Collected data:
============

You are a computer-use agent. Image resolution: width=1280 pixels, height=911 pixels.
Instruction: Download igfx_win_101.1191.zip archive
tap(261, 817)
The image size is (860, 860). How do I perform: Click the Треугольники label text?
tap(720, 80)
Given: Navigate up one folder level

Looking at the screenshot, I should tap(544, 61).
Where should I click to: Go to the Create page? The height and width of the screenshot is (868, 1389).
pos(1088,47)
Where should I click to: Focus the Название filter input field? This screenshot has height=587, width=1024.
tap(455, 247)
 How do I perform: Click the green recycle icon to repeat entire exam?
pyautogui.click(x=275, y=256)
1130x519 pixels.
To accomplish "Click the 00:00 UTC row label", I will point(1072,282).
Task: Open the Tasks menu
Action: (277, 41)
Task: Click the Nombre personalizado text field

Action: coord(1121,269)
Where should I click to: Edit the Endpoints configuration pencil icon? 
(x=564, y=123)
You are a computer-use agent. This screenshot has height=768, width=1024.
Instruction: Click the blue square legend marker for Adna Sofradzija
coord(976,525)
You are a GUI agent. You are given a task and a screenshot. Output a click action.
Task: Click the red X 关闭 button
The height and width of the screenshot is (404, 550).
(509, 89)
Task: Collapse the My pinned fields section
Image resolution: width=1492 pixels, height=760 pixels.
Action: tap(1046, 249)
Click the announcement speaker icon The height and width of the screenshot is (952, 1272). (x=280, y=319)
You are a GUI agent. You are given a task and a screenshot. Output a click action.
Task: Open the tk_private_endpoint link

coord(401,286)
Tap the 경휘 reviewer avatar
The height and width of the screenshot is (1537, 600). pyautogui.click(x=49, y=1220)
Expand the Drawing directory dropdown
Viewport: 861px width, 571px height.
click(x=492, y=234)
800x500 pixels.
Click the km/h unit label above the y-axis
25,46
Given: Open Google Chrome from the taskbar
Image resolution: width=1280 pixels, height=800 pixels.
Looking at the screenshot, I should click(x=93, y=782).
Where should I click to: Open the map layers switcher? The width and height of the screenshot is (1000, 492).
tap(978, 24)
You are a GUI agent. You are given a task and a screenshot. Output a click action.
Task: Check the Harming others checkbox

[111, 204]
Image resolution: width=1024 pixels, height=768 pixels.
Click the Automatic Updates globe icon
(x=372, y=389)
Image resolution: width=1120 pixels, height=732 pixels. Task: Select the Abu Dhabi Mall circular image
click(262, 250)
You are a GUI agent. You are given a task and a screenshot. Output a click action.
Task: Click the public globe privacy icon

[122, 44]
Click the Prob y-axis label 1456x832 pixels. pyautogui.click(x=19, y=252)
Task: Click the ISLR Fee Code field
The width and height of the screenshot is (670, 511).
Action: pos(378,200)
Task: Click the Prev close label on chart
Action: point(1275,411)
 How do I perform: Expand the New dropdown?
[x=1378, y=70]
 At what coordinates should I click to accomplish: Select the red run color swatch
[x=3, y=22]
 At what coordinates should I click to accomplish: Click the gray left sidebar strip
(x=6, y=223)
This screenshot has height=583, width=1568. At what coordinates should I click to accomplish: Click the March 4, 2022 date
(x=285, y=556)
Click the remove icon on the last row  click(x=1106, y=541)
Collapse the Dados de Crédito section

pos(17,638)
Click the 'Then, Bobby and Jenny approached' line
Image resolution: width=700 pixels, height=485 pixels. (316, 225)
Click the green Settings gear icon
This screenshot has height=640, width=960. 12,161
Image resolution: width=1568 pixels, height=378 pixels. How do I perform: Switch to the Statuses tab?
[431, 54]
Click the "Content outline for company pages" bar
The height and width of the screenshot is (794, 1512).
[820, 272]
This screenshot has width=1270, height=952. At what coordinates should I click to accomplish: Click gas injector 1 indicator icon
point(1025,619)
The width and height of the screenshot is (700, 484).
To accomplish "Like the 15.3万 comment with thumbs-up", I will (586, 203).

============

- _Exercise directions_
In full and word for word, restate the data.

- _Solution for this task_
You are a computer-use agent. Image resolution: width=1280 pixels, height=911 pixels.
Instruction: Download igfx_win_101.1191.zip archive
tap(261, 817)
The image size is (860, 860). How do I perform: Click the Треугольники label text?
tap(720, 80)
Given: Navigate up one folder level

Looking at the screenshot, I should tap(544, 61).
Where should I click to: Go to the Create page? The height and width of the screenshot is (868, 1389).
pos(1088,47)
Where should I click to: Focus the Название filter input field? This screenshot has height=587, width=1024.
tap(455, 247)
 How do I perform: Click the green recycle icon to repeat entire exam?
pyautogui.click(x=275, y=256)
1130x519 pixels.
To accomplish "Click the 00:00 UTC row label", I will point(1072,282).
Task: Open the Tasks menu
Action: (277, 41)
Task: Click the Nombre personalizado text field

Action: coord(1121,269)
Where should I click to: Edit the Endpoints configuration pencil icon? 
(x=564, y=123)
You are a computer-use agent. This screenshot has height=768, width=1024.
Instruction: Click the blue square legend marker for Adna Sofradzija
coord(976,525)
You are a GUI agent. You are given a task and a screenshot. Output a click action.
Task: Click the red X 关闭 button
The height and width of the screenshot is (404, 550).
(509, 89)
Task: Collapse the My pinned fields section
Image resolution: width=1492 pixels, height=760 pixels.
Action: tap(1046, 249)
Click the announcement speaker icon The height and width of the screenshot is (952, 1272). (x=280, y=319)
You are a GUI agent. You are given a task and a screenshot. Output a click action.
Task: Open the tk_private_endpoint link

coord(401,286)
Tap the 경휘 reviewer avatar
The height and width of the screenshot is (1537, 600). pyautogui.click(x=49, y=1220)
Expand the Drawing directory dropdown
Viewport: 861px width, 571px height.
click(x=492, y=234)
800x500 pixels.
Click the km/h unit label above the y-axis
25,46
Given: Open Google Chrome from the taskbar
Image resolution: width=1280 pixels, height=800 pixels.
Looking at the screenshot, I should click(x=93, y=782).
Where should I click to: Open the map layers switcher? The width and height of the screenshot is (1000, 492).
tap(978, 24)
You are a GUI agent. You are given a task and a screenshot. Output a click action.
Task: Check the Harming others checkbox

[111, 204]
Image resolution: width=1024 pixels, height=768 pixels.
Click the Automatic Updates globe icon
(x=372, y=389)
Image resolution: width=1120 pixels, height=732 pixels. Task: Select the Abu Dhabi Mall circular image
click(262, 250)
You are a GUI agent. You are given a task and a screenshot. Output a click action.
Task: Click the public globe privacy icon

[122, 44]
Click the Prob y-axis label 1456x832 pixels. pyautogui.click(x=19, y=252)
Task: Click the ISLR Fee Code field
The width and height of the screenshot is (670, 511).
Action: pos(378,200)
Task: Click the Prev close label on chart
Action: point(1275,411)
 How do I perform: Expand the New dropdown?
[x=1378, y=70]
 At what coordinates should I click to accomplish: Select the red run color swatch
[x=3, y=22]
 At what coordinates should I click to accomplish: Click the gray left sidebar strip
(x=6, y=223)
This screenshot has height=583, width=1568. At what coordinates should I click to accomplish: Click the March 4, 2022 date
(x=285, y=556)
Click the remove icon on the last row  click(x=1106, y=541)
Collapse the Dados de Crédito section

pos(17,638)
Click the 'Then, Bobby and Jenny approached' line
Image resolution: width=700 pixels, height=485 pixels. (316, 225)
Click the green Settings gear icon
This screenshot has height=640, width=960. 12,161
Image resolution: width=1568 pixels, height=378 pixels. How do I perform: Switch to the Statuses tab?
[431, 54]
Click the "Content outline for company pages" bar
The height and width of the screenshot is (794, 1512).
[820, 272]
This screenshot has width=1270, height=952. At what coordinates should I click to accomplish: Click gas injector 1 indicator icon
point(1025,619)
The width and height of the screenshot is (700, 484).
To accomplish "Like the 15.3万 comment with thumbs-up", I will (586, 203).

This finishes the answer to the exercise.